August 30: No. 2 Florida defeated Southern Mississippi 21–6 and No. 5 Tennessee won 52–17 over Texas Tech. The other top teams had not begun their schedules, and the next AP Poll featured No. 1 Penn State, No. 2 Florida, No. 3 Tennessee, No. 4 Washington, and No. 5 Florida State.

September 6: No. 1 Penn State defeated rival Pittsburgh 34–17, No. 2 Florida overwhelmed Central Michigan 82–6, No. 3 Tennessee staved off a UCLA comeback for a 30–24 victory, No. 4 Washington won 42–20 at No. 19 Brigham Young, and No. 5 Florida State used a late 97-yard touchdown drive to beat No. 23 USC 14–7. The next AP Poll featured No. 1 Penn State, No. 2 Florida, No. 3 Washington, No. 4 Tennessee, and No. 5 Florida State.

September 13: No. 1 Penn State dominated Temple 52–10. No. 2 Florida was idle. No. 3 Washington continued to move up with a 36–3 defeat of San Diego State, No. 4 Tennessee was also idle, and No. 5 Florida State crushed Maryland 50–7. The next AP Poll featured No. 1 Penn State, No. 2 Washington, No. 3 Florida, No. 4 Tennessee, and No. 5 Florida State.

September 20: No. 1 Penn State won 57–21 at Louisville, but No. 2 Washington fell 27–14 to No. 7 Nebraska. No. 3 Florida and No. 4 Tennessee squared off in Gainesville, where the defending champs prevailed 33–20; Volunteers quarterback Peyton Manning finished his career winless against the Gators in four tries. Peter Warrick had 249 receiving yards as No. 5 Florida State beat No. 16 Clemson 35–28, while conference rival No. 6 North Carolina won 40–14 at Maryland. Florida now took over the No. 1 spot in both polls, and they were followed in the AP rankings by No. 2 Penn State, No. 3 Nebraska, No. 4 Florida State, and No. 5 North Carolina.

September 27: No. 1 Florida won 55–28 at Kentucky. No. 2 Penn State, No. 3 Nebraska, and No. 4 Florida State were all idle, while No. 5 North Carolina defeated Virginia 48–20. The top five remained the same.

===October===
October 4: All of the highly-ranked teams won easily. No. 1 Florida blew out Arkansas 56–7, No. 2 Penn State was almost as dominant with a 41–6 victory at Illinois, No. 3 Nebraska hosted No. 17 Kansas State for a 56–26 win, No. 4 Florida State shut out rival Miami 47–0, and No. 5 North Carolina beat Texas Christian 31–10 on the road.

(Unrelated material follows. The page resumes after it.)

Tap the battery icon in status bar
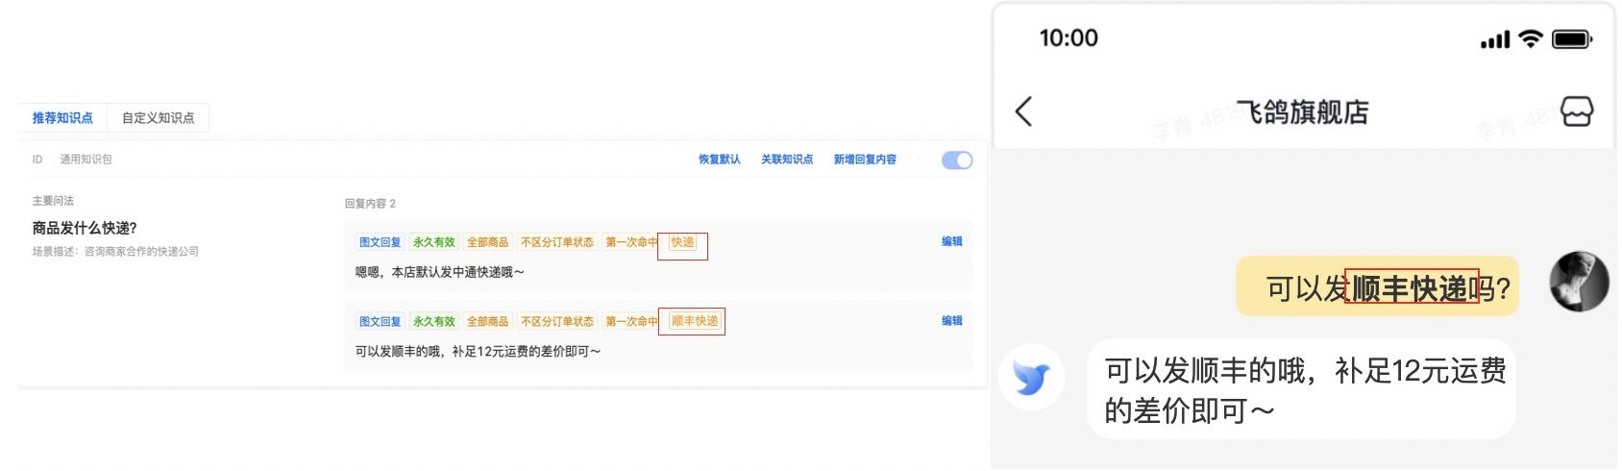Image resolution: width=1622 pixels, height=471 pixels. pyautogui.click(x=1572, y=39)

The top five again remained the same.

October 11: No. 1 Florida was upset 28–21 by No. 14 LSU. No. 2 Penn State returned to the top spot with a 31–27 comeback win over No. 7 Ohio State. No. 3 Nebraska won 49–21 at Baylor, No. 4 Florida State visited Duke for a 51–27 victory, No. 5 North Carolina beat Wake Forest 30–12, and No. 6 Michigan defeated Northwestern 23–6. The next poll featured No. 1 Penn State, No. 2 Nebraska, No. 3 Florida State, No. 4 North Carolina, and No. 5 Michigan.

October 18: After trailing 15–3 in the fourth quarter, No. 1 Penn State scored two late touchdowns to escape mediocre Minnesota by a 16–15 score. No. 2 Nebraska was more impressive in a 29–0 shutout of Texas Tech. No. 3 Florida State also held their opponent scoreless, winning 38–0 over No. 21 Georgia Tech. No. 4 North Carolina won 20–7 at North Carolina State, and No. 5 Michigan made a late comeback of their own in a 28–24 defeat of No. 15 Iowa. Nebraska took over the No. 1 spot in both polls by a very close margin, followed by No. 2 Penn State, No. 3 Florida State, No. 4 North Carolina, and No. 5 Michigan.

October 25: No. 1 Nebraska posted their second straight shutout, 35–0 at Kansas. No. 2 Penn State was idle. No. 3 Florida State won 47–21 at Virginia. No. 4 North Carolina was also idle, while No. 5 Michigan posted a 23–7 defeat of No. 15 Michigan State. With their second straight win over a ranked opponent, the Wolverines moved up in the next poll: No. 1 Nebraska, No. 2 Penn State, No. 3 Florida State, No. 4 Michigan, and No. 5 North Carolina.

===November===
October 30–November 1: No. 1 Nebraska overwhelmed rival Oklahoma 69–7. No. 2 Penn State had another close call, winning 30–27 at Northwestern. No. 3 Florida State defeated North Carolina State 48–35, No. 4 Michigan beat Minnesota 24–3, and No. 5 North Carolina held off Georgia Tech 16–13. The top five remained the same in the next poll.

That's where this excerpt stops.